The Ranch also moved its summer art workshops online, planning more than 40 virtual workshops for the season. Last week at a virtual event, Anderson Ranch president and CEO Peter Waanders said the Ranch has seen a fervent response to those expansive offerings and an enthusiasm for virtually connecting with the Ranch during the pandemic.

“Frankly they are selling out really quickly,” he said of the online workshops. “So we are really excited to see the response from people about experiencing the Ranch but doing it in a new way during this crisis.”

Philanthropic parties boomed in Aspen in the mid-1980s and marked a cultural shift from the resort’s ’70s-era of pure hedonism. A story on the proliferation of Aspen galas in the New York Times Style section in 1985 counted some 200 annual fundraising events and delineated the migration of the local socialite scene from “skiing and sex” to fundraising.

The conventional wisdom back then was that Aspen’s philanthropic set needed a party to write a check for the growing number of Aspen arts nonprofits and other charities.

“The no-party solicitation doesn’t work here,” Ballet/Aspen board president Lita Heller told the Times back then. “People want a party.”

That’s appeared to stay true through the decades, judging by how benefits have grown in number and in opulence, with local arts offerings expanding commensurately.

This summer, when large gala-sized gatherings are unlikely to be allowed under public health orders, will test whether today’s donors will give when a party isn’t possible and whether a virtual gala can approximate the cash boost of a gala, while the pandemic also tests the fiscal resilience of Aspen arts organizations. It could permanently reshape and cull the glutted benefit lineup.

The calendar of galas had grown so crowded in the valley that before the pandemic, Thunder River had already planned to drop its in-person summer gala this year — planning a fundraising campaign without an event, pitching it as a break from the demanding social calendar for the philanthropic community.
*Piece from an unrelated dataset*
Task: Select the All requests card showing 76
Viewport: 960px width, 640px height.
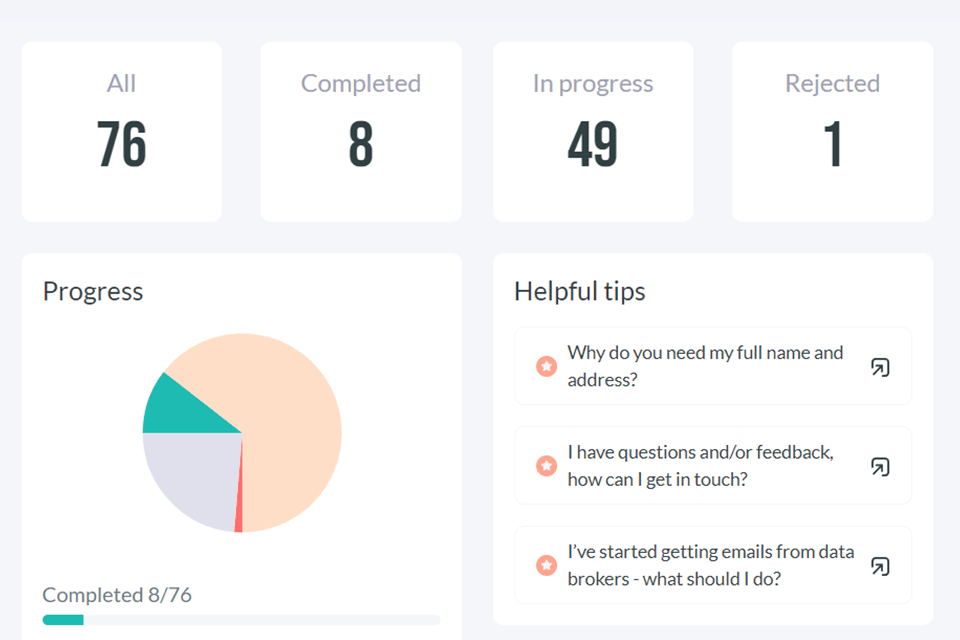Action: (x=122, y=131)
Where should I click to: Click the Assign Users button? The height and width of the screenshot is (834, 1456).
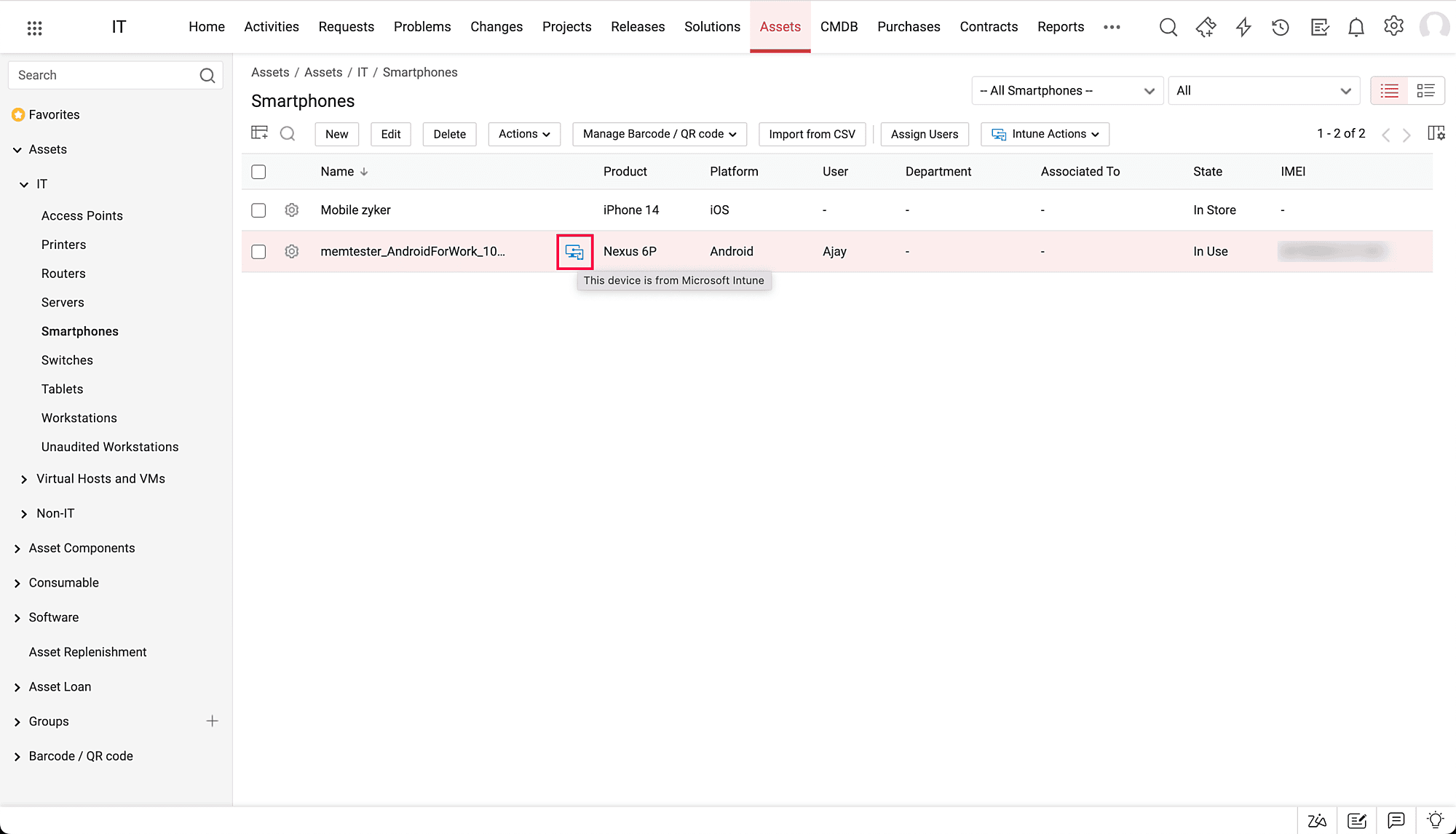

“That was a response to our valley having so many events and so many fundraising galas,” Simpson said. “We felt like this was the year when we stepped back from that and gave our patrons a rest.”
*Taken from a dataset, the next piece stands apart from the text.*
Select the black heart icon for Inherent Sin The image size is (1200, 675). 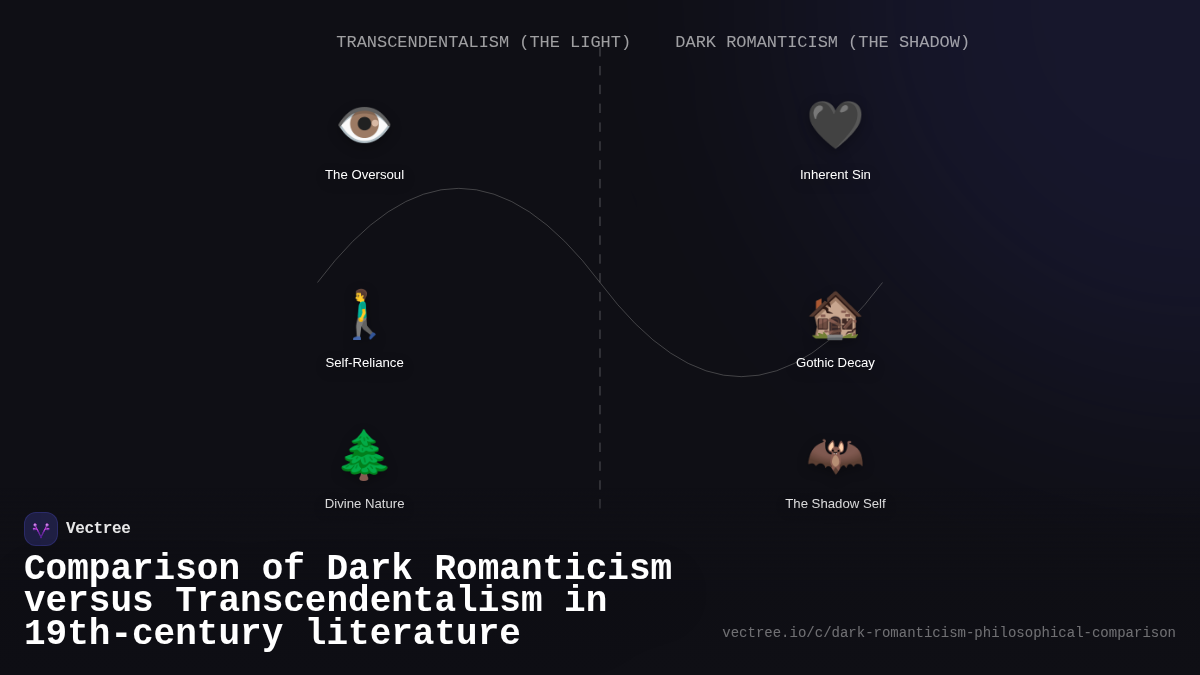[x=835, y=124]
But once public health orders forced locals to stay home, Simpson and his board decided a virtual gala would be a welcome reason to celebrate art amid the stress and hardship of the moment.

“It was clear that, rather than just a fundraising campaign, it could be really fun to pull together local performers who were all still hungry to be creative and connect with audiences,” he said, “which is healing for us as artists and, I think, healing for our community as well.”

Though it wasn’t billed as a benefit event, 5Point Film’s “5Point Unlocked” event served as an unexpected fundraising success for the adventure film nonprofit and an example of the potential reach of creative virtual events.

The three-day online presentation — held in late April over the dates when the canceled festival would have run at the Carbondale Rec Center — included favorite short films from festivals past, new segments of adventurers in quarantine, and hosts familiar to local audiences.

It was free to watch, with donations accepted. It raised $26,000 from 1,500 donors, far beyond 5Point’s modest expectations.

“It outperformed anything I could have imagined,” executive director Regna Jones said.

The programs drew more than 20,000 views, far outstretching the limited capacity of the in-person 5Point fest. Nearly 50% of those viewers watched from outside Colorado, making “Unlocked,” Jones noted, an outreach event that connected more people to the organization than anything 5Point has done before.

“It was a testament to the idea that you can find your wings in the air,” Jones said. “If the intention is good, these online events will work.”